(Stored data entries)
◆ ◆ ◆ ◆ ◆
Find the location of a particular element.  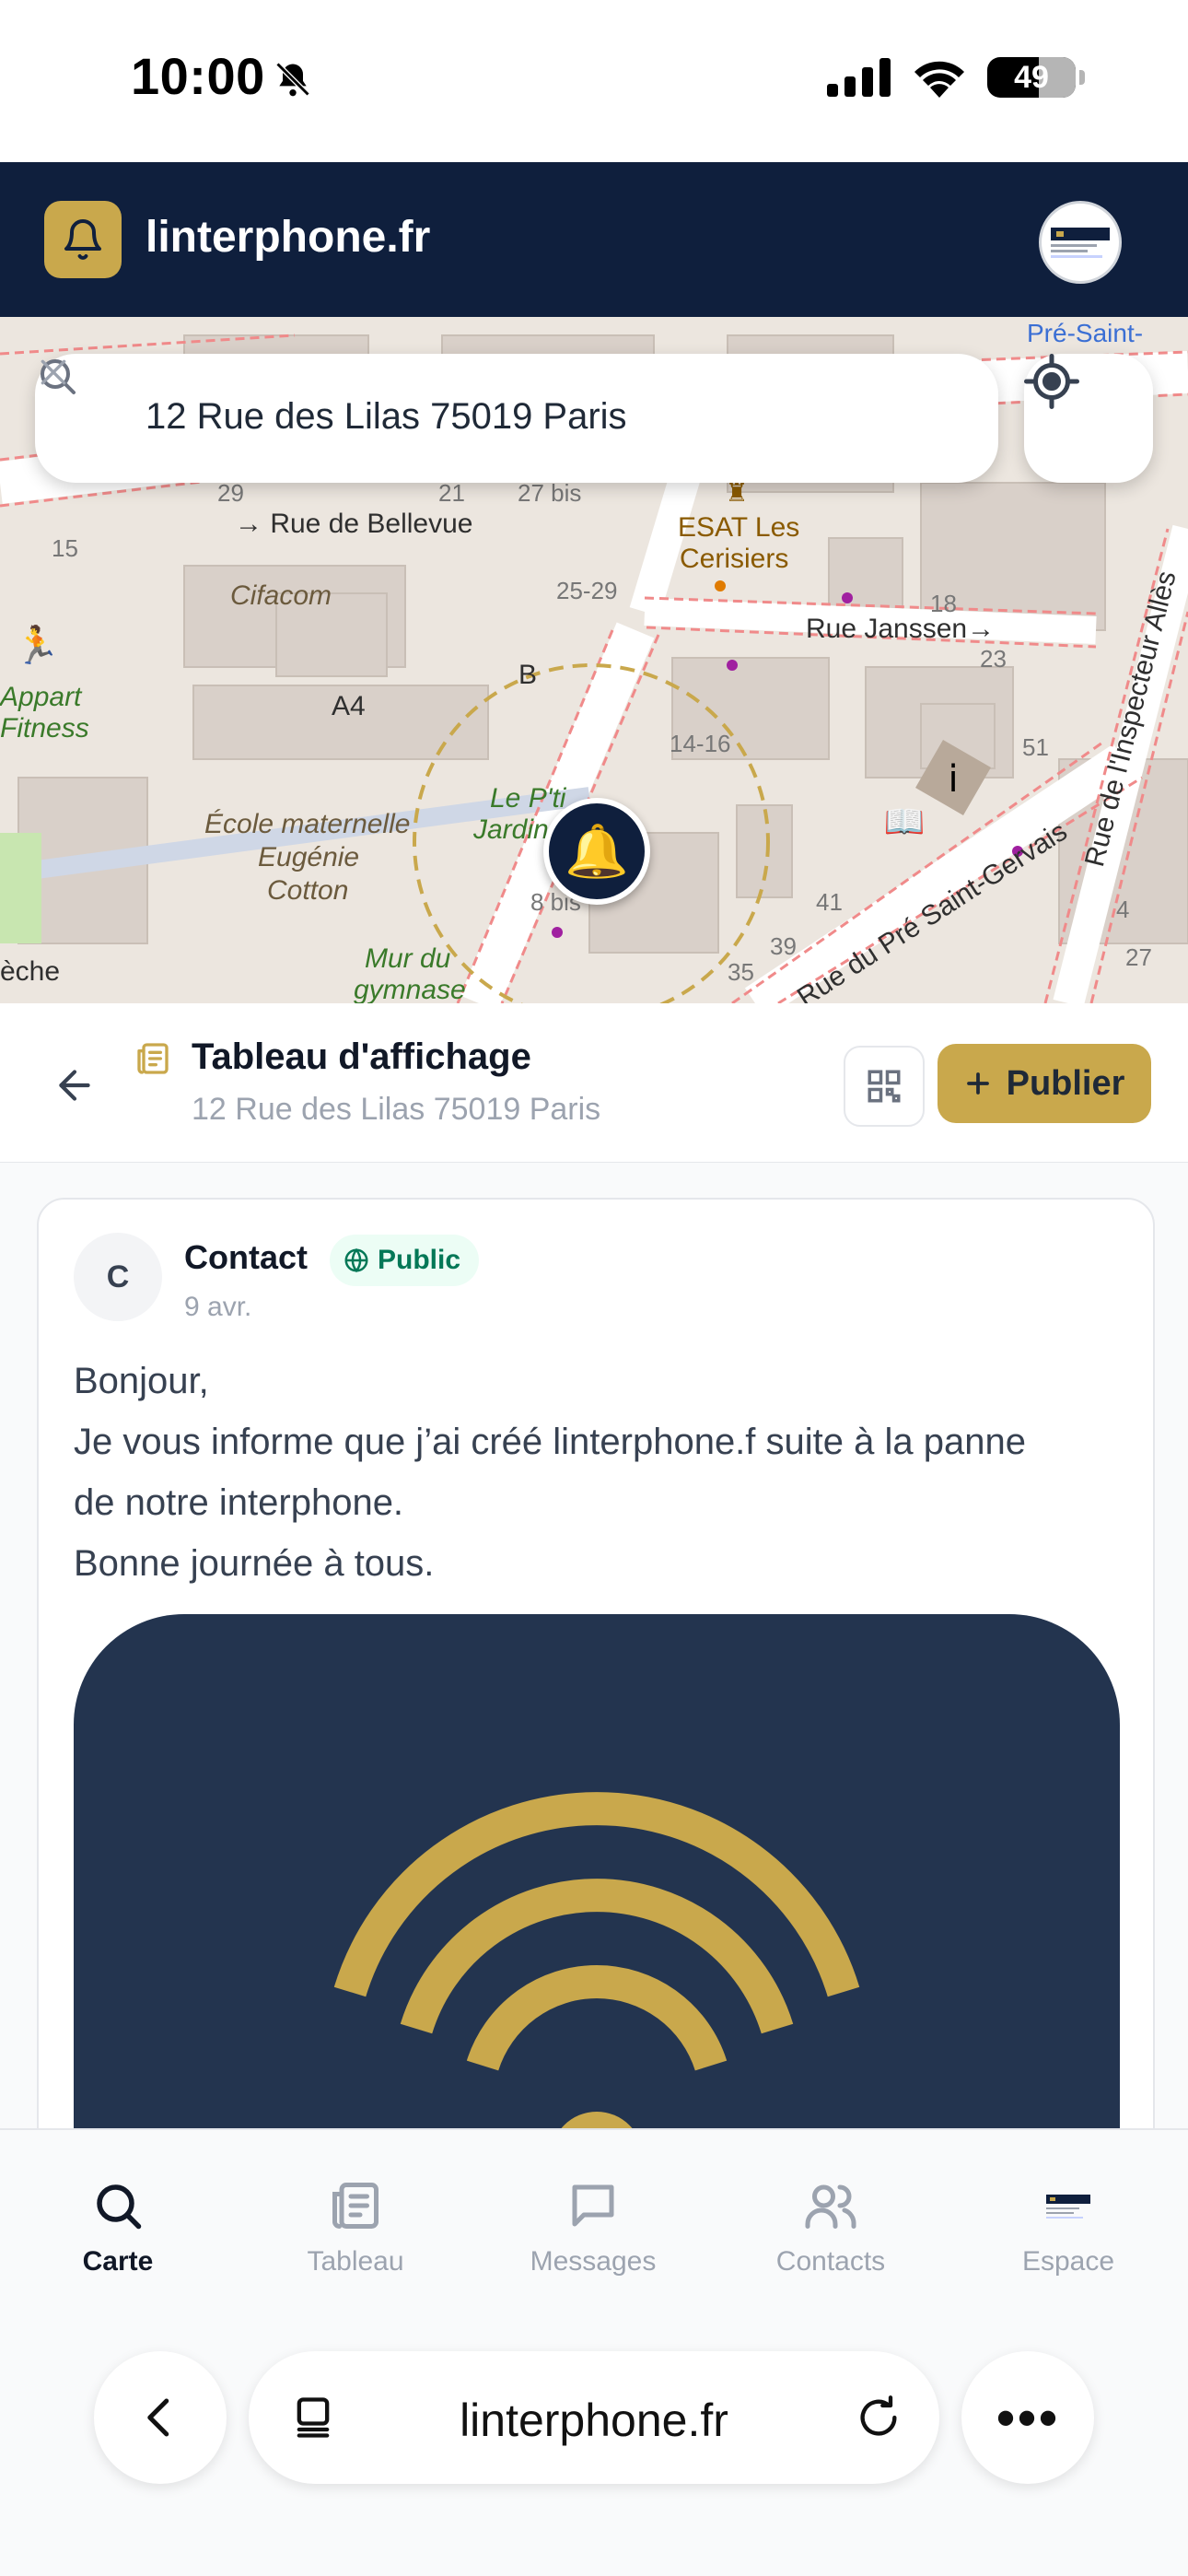

qr-code-button is located at coordinates (884, 1086).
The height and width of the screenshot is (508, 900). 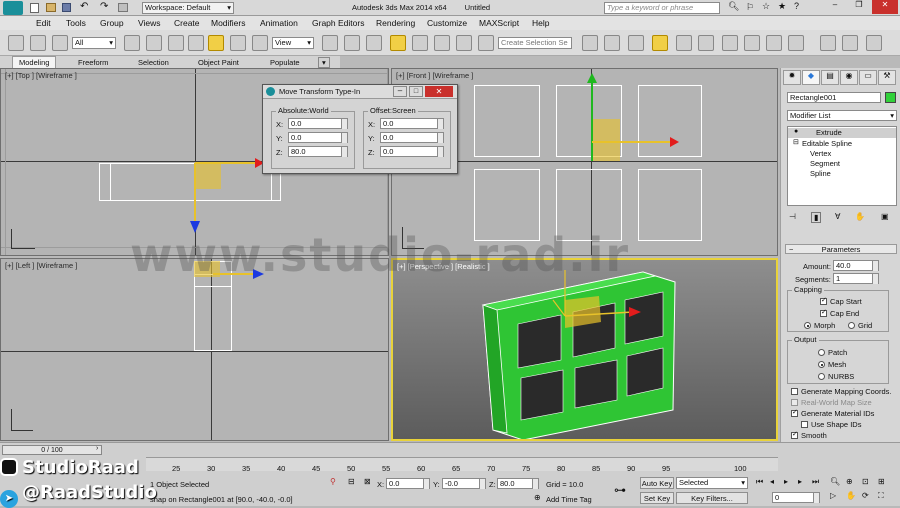 I want to click on gen-mapping-checkbox, so click(x=794, y=392).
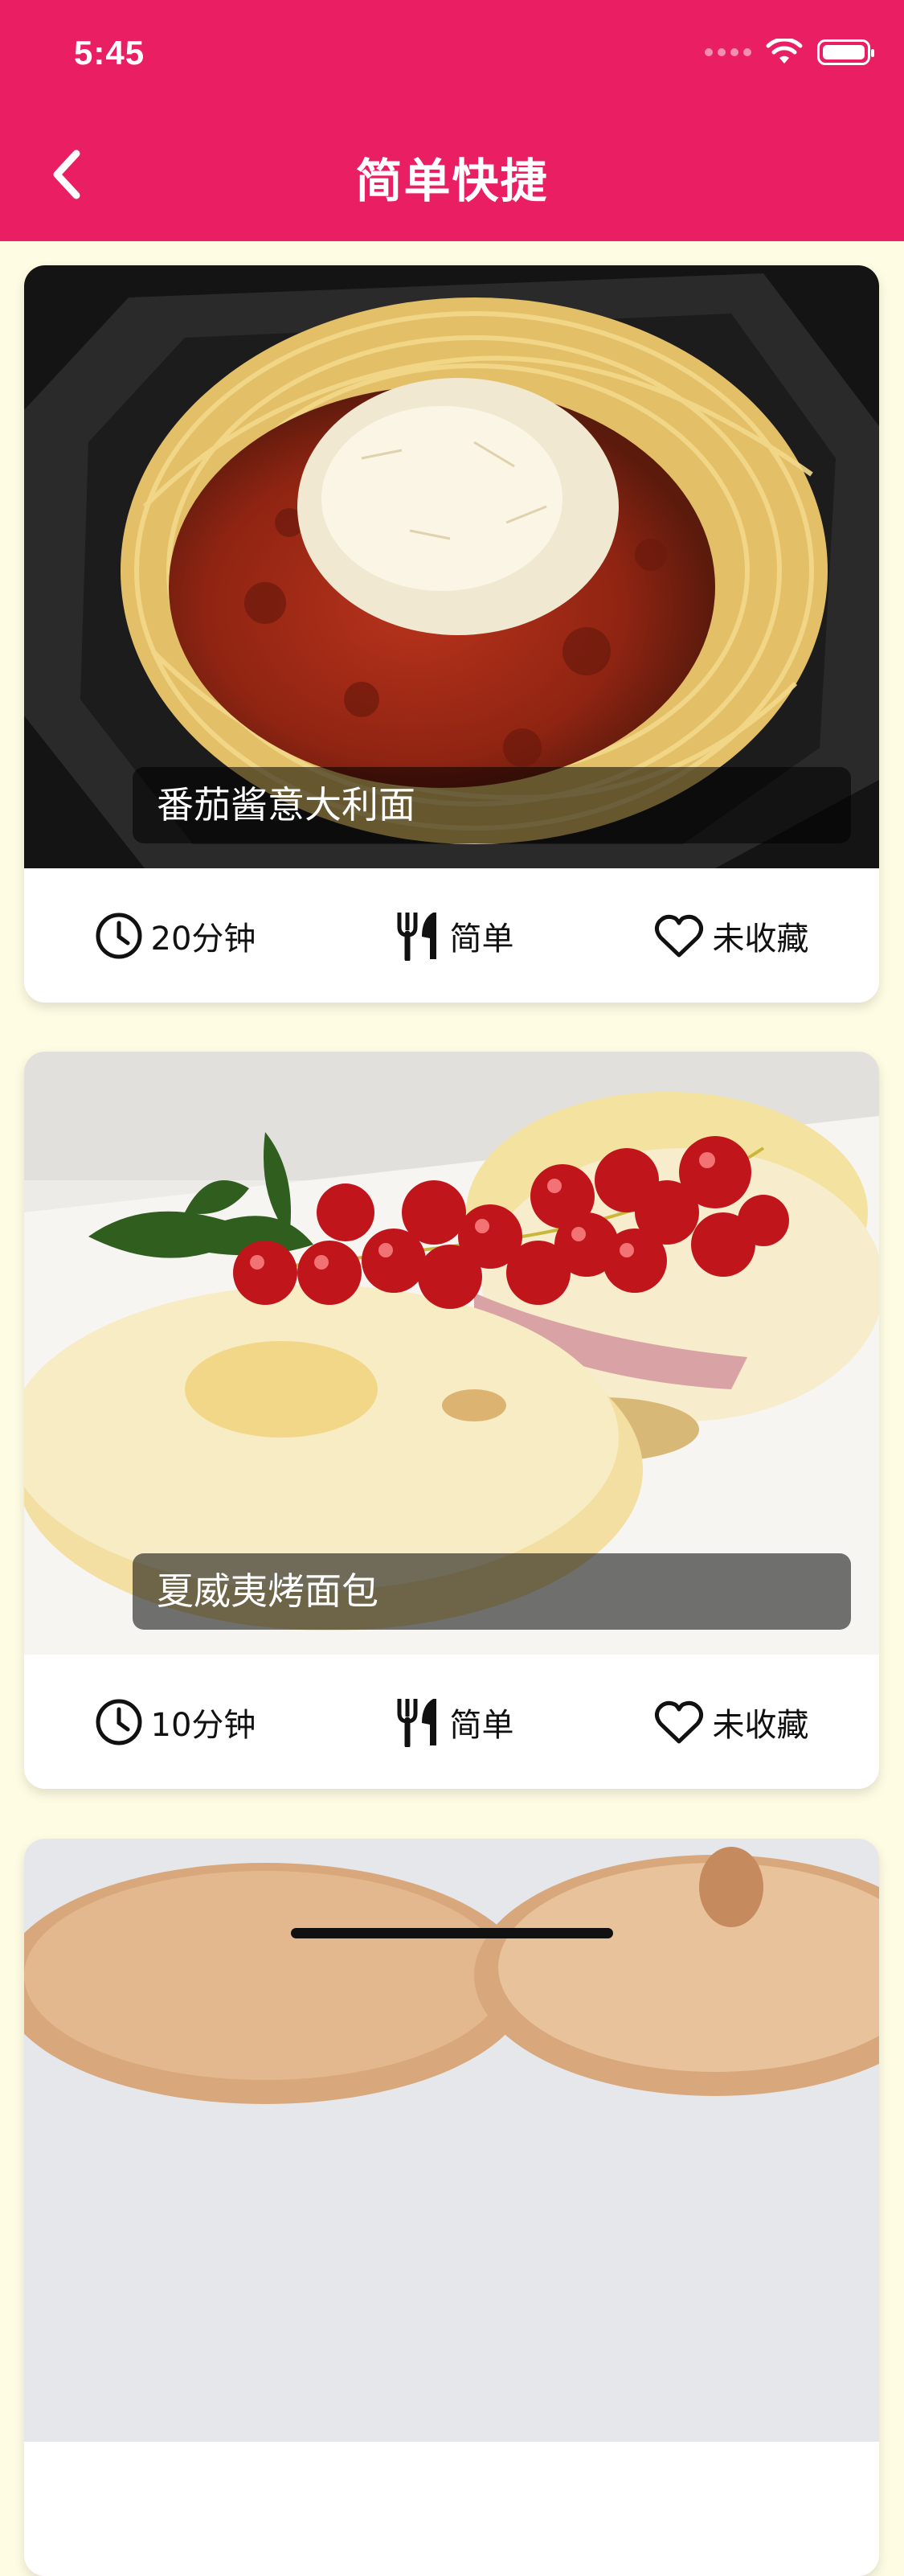 This screenshot has height=2576, width=904. What do you see at coordinates (452, 121) in the screenshot?
I see `app-bar: 5:45 简单快捷` at bounding box center [452, 121].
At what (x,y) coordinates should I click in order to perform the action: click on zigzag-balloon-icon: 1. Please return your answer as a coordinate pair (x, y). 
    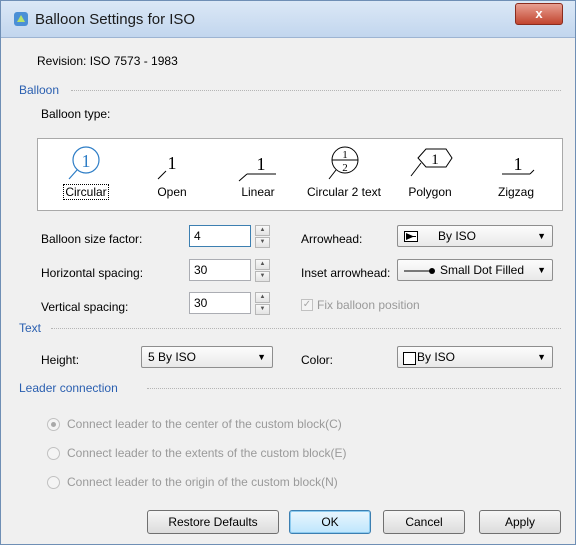
    Looking at the image, I should click on (518, 164).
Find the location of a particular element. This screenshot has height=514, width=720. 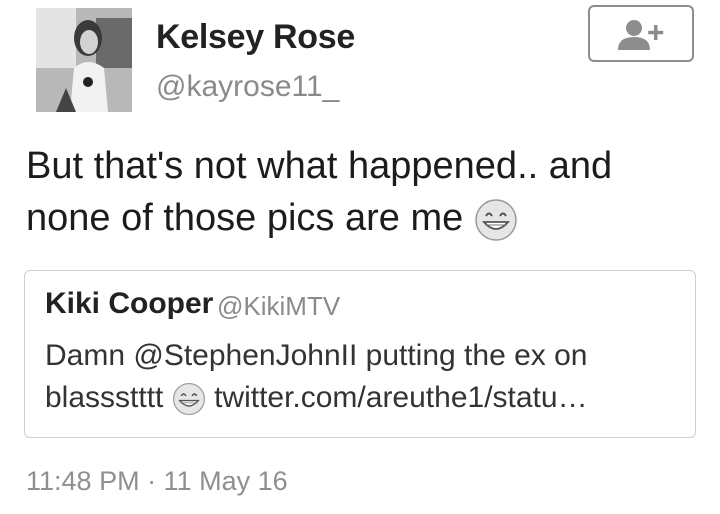

user-handle: @kayrose11_ is located at coordinates (248, 87).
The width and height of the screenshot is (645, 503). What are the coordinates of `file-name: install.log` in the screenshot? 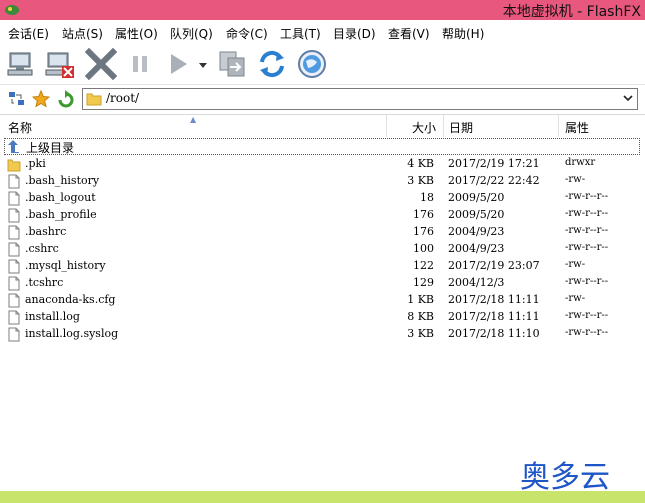 It's located at (52, 316).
◆ ◆ ◆ ◆ ◆
(Problem description) Reproduce the rows from the line containing "At what (x,y)" through the line containing "user-handle: @kayrose11_ is", both lines included, keeping every character unchanged. Leave the pictures out.

(Response to this task)
At what (x,y) coordinates should I click in order to perform the action: click on zigzag-balloon-icon: 1. Please return your answer as a coordinate pair (x, y). 
    Looking at the image, I should click on (518, 164).
Find the location of a particular element. This screenshot has height=514, width=720. 

user-handle: @kayrose11_ is located at coordinates (248, 87).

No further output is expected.